Jede Gesellschaft schafft ihre eigene Wirklichkeit, begründet ihre eigenen Institutionen, wie es Castoriadis nennt. Den meisten Gesellschaften ist das Wissen über den Ursprung ihrer Institutionen jedoch im Lauf der Geschichte abhanden gekommen. Und das führt laut Castoriadis zur Selbstentfremdung.
Im antiken Athen erstmals formuliert
Castoriadis kannte nur zwei Gesellschaften, die sich ihrer Einrichtung durch sich selbst bewusst gewesen sind. Die eine ist die Gesellschaft Westeuropas, die ab dem Mittelalter die Ideen der Aufklärung und Emanzipation entwickelt hat. Die andere ist die Gesellschaft der griechischen Antike.

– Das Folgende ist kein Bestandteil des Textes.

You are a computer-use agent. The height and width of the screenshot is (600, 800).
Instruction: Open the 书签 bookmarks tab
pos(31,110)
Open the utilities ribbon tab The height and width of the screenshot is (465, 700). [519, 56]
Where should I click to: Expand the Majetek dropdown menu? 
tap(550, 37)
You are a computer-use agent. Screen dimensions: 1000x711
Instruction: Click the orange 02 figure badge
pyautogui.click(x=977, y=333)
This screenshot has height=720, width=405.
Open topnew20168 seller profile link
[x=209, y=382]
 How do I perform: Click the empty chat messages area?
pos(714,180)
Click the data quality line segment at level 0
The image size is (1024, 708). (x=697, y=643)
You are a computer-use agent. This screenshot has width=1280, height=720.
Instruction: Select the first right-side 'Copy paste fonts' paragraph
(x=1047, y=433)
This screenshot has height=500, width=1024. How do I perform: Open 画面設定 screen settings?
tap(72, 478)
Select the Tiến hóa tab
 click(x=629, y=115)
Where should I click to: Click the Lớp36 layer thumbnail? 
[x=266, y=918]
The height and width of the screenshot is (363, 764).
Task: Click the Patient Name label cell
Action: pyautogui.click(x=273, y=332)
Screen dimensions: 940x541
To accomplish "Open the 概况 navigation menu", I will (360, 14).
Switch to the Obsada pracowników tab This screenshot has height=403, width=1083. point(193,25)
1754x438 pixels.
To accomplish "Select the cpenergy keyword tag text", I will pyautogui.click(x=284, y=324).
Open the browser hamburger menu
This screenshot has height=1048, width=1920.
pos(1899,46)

In Athen wurden zur gleichen Zeit Philosophie, Demokratie, Politik und das Projekt der Autonomie zum ersten Mal formuliert.

David Ames Curtis, ein ehemaliger Mitarbeiter von Castoriadis und Übersetzer zahlreicher Bücher ins Englische: "Autos und nomos kommt aus dem Griechischen und bedeutet, sich selbst die Gesetze zu geben. Das verweist auf die griechische Antike und auf die Idee: Wenn man weiß, dass man sich die Gesetze selber macht, dann weiß man auch, dass man sie unter Umständen ändern kann."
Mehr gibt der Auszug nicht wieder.